Ça concerne surtout ceux qui backtestent des stratégies à effet de levier ou short sur des perpetuals. Si votre courbe d'equity semblait trop lisse pendant un drawdown, c'était probablement ça.

Bug n°2 : le contrôle d'affordabilité qui ignorait le FX

Une stratégie Pine peut déclarer une devise de compte différente de la devise de cotation du symbole — currency.INR qui trade une paire USDT, par exemple. Avant de vérifier si vous pouvez vous permettre un ordre, le broker de TradingView convertit la valeur notionnelle de l'ordre dans la devise de votre compte au taux de change en vigueur, puis compare ce montant à l'equity dans cette même devise.

Le filtre d'affordabilité du moteur sautait cette conversion. Il comparait directement le notionnel en USDT à une equity libellée en INR comme si le taux de change était de 1:1 — ce qui faisait qu'une stratégie déclarant currency.INR paraissait environ 83× plus abordable qu'elle ne l'était réellement (puisque 1 USDT vaut à peu près ce nombre de roupies). Sur les scripts concernés, ça doublait à peu près le nombre de trades que le moteur admettait alors que le broker de TradingView les aurait rejetés comme inabordables.

Le correctif applique le taux de change de la devise de compte à la marge requise avant que le contrôle d'affordabilité ne s'exécute, exactement au même point du pipeline d'ordre que TradingView. Si vous backtestez avec une devise de compte autre que l'USD contre un symbole coté en USD ou en USDT, c'est ce bug qui gonflait discrètement votre nombre de trades.

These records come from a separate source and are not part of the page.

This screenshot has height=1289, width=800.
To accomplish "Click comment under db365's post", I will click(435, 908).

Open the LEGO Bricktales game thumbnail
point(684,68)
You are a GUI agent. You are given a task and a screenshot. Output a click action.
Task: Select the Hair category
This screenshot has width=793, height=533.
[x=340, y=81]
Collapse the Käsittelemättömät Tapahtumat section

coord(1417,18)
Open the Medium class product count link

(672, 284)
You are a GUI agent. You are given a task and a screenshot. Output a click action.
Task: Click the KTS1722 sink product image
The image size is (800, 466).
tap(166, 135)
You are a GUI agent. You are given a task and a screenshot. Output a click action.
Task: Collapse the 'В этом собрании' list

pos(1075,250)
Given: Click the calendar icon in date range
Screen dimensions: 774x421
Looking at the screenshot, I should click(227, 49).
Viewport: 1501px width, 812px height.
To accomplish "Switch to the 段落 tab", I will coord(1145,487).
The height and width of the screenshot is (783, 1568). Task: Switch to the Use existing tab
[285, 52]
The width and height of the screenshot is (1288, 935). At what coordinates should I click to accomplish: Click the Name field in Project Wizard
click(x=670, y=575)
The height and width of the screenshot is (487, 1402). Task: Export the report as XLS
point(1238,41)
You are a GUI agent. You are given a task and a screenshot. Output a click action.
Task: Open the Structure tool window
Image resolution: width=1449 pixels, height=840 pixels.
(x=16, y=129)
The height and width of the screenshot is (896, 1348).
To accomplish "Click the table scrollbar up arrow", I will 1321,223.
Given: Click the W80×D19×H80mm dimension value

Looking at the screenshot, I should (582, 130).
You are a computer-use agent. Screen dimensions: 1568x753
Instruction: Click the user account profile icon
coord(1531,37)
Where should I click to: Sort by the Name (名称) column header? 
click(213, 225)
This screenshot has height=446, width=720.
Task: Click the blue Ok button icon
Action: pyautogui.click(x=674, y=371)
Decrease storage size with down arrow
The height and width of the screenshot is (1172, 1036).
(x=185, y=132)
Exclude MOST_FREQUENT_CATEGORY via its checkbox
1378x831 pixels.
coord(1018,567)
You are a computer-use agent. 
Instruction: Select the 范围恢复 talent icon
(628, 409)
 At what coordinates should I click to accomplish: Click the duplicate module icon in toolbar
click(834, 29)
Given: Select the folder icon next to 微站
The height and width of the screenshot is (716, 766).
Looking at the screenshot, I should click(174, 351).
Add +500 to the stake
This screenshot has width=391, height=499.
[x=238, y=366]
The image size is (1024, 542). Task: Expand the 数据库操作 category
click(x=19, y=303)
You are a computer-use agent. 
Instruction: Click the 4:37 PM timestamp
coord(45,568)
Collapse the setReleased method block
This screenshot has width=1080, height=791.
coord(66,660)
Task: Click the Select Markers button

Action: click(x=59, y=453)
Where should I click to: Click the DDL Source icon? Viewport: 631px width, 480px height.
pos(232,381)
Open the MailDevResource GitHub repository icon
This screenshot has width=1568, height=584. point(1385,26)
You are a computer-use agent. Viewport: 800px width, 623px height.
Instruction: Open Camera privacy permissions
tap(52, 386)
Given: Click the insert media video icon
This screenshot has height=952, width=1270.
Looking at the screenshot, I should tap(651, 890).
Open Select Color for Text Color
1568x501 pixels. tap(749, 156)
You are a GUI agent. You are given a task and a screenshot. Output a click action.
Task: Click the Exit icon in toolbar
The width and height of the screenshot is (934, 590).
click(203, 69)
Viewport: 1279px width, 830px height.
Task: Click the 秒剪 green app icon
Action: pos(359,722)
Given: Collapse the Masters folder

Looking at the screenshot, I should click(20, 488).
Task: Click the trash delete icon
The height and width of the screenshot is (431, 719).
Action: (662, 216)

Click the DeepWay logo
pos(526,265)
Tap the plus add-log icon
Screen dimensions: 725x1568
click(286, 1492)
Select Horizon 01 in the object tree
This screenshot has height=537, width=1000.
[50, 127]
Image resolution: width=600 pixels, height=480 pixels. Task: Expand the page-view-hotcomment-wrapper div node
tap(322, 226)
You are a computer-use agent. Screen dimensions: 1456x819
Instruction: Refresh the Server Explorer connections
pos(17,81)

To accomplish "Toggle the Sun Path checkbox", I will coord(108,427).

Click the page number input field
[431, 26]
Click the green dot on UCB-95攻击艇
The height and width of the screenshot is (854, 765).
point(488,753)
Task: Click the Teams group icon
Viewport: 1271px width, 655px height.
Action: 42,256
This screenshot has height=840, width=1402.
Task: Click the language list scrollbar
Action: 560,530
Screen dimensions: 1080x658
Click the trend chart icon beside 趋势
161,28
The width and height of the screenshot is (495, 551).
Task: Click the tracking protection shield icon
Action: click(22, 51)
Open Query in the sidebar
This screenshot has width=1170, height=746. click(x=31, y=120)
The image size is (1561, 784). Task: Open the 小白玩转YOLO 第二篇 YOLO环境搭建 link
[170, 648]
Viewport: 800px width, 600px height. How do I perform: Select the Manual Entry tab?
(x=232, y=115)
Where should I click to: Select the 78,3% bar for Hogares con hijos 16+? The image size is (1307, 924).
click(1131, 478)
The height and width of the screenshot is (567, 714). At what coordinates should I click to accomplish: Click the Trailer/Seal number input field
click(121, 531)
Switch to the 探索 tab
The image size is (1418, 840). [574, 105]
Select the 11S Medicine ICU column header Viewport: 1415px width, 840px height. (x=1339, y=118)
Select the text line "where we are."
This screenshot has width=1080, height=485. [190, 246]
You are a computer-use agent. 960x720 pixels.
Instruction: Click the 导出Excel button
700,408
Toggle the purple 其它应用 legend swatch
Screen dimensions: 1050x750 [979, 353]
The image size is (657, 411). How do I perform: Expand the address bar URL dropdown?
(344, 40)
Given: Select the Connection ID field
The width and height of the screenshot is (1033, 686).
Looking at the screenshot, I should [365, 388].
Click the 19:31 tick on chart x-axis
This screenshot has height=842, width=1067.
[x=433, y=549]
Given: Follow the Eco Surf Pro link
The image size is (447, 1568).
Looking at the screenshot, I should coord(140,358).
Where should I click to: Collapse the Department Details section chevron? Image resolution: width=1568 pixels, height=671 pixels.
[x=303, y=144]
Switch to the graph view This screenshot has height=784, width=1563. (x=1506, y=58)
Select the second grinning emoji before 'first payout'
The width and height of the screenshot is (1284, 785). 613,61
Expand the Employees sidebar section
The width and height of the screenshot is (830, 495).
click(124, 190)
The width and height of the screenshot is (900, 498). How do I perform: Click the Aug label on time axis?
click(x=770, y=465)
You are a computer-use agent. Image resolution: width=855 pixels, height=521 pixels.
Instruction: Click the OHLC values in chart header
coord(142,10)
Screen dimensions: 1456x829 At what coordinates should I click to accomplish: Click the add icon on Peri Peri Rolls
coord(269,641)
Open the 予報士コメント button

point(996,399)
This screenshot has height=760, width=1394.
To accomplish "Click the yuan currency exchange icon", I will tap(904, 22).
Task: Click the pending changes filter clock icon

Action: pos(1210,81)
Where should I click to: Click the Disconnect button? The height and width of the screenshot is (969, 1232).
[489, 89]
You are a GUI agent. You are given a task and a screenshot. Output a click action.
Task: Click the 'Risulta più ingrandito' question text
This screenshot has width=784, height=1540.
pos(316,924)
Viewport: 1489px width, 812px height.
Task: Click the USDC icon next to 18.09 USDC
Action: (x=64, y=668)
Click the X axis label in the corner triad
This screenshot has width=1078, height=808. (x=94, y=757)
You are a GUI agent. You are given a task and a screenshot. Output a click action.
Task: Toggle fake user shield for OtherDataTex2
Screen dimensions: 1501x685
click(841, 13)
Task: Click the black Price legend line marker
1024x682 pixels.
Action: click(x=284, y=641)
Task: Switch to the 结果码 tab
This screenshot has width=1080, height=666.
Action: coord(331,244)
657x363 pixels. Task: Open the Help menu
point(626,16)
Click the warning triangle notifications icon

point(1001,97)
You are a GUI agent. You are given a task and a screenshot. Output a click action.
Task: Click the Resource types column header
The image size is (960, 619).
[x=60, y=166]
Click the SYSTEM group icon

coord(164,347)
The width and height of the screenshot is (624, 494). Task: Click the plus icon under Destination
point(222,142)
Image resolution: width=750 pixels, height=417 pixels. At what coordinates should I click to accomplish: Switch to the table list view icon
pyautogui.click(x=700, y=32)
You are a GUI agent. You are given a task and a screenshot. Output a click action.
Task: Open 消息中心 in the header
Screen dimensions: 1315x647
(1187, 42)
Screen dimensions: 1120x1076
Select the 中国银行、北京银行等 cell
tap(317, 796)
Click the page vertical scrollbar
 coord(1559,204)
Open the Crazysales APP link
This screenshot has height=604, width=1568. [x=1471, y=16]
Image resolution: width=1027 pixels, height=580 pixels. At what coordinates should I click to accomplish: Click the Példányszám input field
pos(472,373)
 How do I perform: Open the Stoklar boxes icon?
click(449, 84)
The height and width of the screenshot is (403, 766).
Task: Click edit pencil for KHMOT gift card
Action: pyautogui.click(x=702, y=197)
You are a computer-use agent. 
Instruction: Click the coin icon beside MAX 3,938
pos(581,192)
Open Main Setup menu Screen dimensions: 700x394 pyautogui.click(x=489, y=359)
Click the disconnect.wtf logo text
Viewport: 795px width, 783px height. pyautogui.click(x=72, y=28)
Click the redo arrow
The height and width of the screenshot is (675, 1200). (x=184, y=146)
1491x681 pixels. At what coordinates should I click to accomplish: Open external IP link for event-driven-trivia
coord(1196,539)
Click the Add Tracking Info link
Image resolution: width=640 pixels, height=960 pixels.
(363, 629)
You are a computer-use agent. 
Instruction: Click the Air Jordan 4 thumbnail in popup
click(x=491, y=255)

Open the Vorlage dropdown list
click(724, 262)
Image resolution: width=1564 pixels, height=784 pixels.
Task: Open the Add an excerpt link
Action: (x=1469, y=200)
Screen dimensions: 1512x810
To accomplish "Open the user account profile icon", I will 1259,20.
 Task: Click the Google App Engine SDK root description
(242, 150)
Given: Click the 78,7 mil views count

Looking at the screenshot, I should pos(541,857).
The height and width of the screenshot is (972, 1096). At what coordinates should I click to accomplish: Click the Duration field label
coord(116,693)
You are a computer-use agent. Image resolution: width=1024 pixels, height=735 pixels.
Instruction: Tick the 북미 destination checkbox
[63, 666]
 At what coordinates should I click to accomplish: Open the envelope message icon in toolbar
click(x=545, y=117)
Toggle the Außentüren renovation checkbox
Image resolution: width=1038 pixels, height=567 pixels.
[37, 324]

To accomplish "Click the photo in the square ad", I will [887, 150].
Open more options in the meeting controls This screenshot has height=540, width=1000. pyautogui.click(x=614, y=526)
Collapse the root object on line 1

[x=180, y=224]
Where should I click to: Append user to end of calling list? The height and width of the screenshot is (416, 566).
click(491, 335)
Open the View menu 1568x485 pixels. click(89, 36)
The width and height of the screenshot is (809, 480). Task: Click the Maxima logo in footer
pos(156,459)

Bug n°3 : le trailing stop qui ne s'armait jamais

C'est celui qu'on aurait le plus aimé qu'un utilisateur repère avant nous, parce qu'il échoue en silence. strategy.exit() propose deux façons de spécifier un trailing stop : trail_points, une distance relative au prix d'entrée, et trail_price, un prix d'activation absolu.

// armed correctly today; trail_price-only calls used to never arm at all
strategy.exit("TS", from_entry = "Long", trail_price = close * 1.05, trail_offset = 10)

La condition d'armement du moteur ne vérifiait que trail_points. Un exit trailing spécifié uniquement via trail_price compilait sans erreur, tournait sans erreur, et ne s'armait jamais — la position restait là, sans aucun trailing stop actif, en silence, pendant tout le backtest. Aucune exception, aucune ligne de log, aucun trade. La stratégie avait l'air protégée. Elle ne l'était pas.

On a trouvé ce bug parce qu'un probe du corpus isole spécifiquement l'activation via trail_price seul — exactement le genre de stratégie étroite et synthétique pour laquelle existe la catégorie validation, comme expliqué dans le billet sur la composition du corpus : pas rentable, pas réaliste, construite pour exercer une seule fonctionnalité Pine de façon isolée afin qu'une régression comme celle-ci ne puisse pas se cacher derrière « les chiffres globaux avaient l'air bons ».

Le correctif arme le trailing stop dès que trail_points ou trail_price est présent. Si vous avez déjà écrit une stratégie Pine utilisant trail_price et que la courbe d'equity ressemblait suspicieusement à une absence totale de trailing stop — c'était bien le cas, sur toute version du moteur antérieure à celle-ci.

Pourquoi c'est précisément l'intérêt d'un corpus

Aucun de ces trois bugs n'a été trouvé par revue de code. Ils ont été trouvés parce qu'une stratégie de la bonne forme est passée dans le moteur et a produit un chiffre qui ne matchait pas celui de TradingView. C'est toute la thèse derrière le fait de maintenir 167 stratégies, puis 252, et ça continue comme un corpus versionné et mis à l'écart, plutôt qu'une poignée de smoke tests : des bugs qui ne changent ni le nombre de trades ni le prix d'exécution peuvent quand même changer le chiffre qui compte le plus — ce que la stratégie a gagné ou perdu — et la seule façon de les attraper, c'est de continuer à faire tourner plus de formes de stratégies dans le même diff contre la même vérité de référence.

On continuera d'ajouter des probes à mesure qu'on trouve des trous, et de publier les chiffres — les bons comme l'unique anomalie — tels qu'ils sont.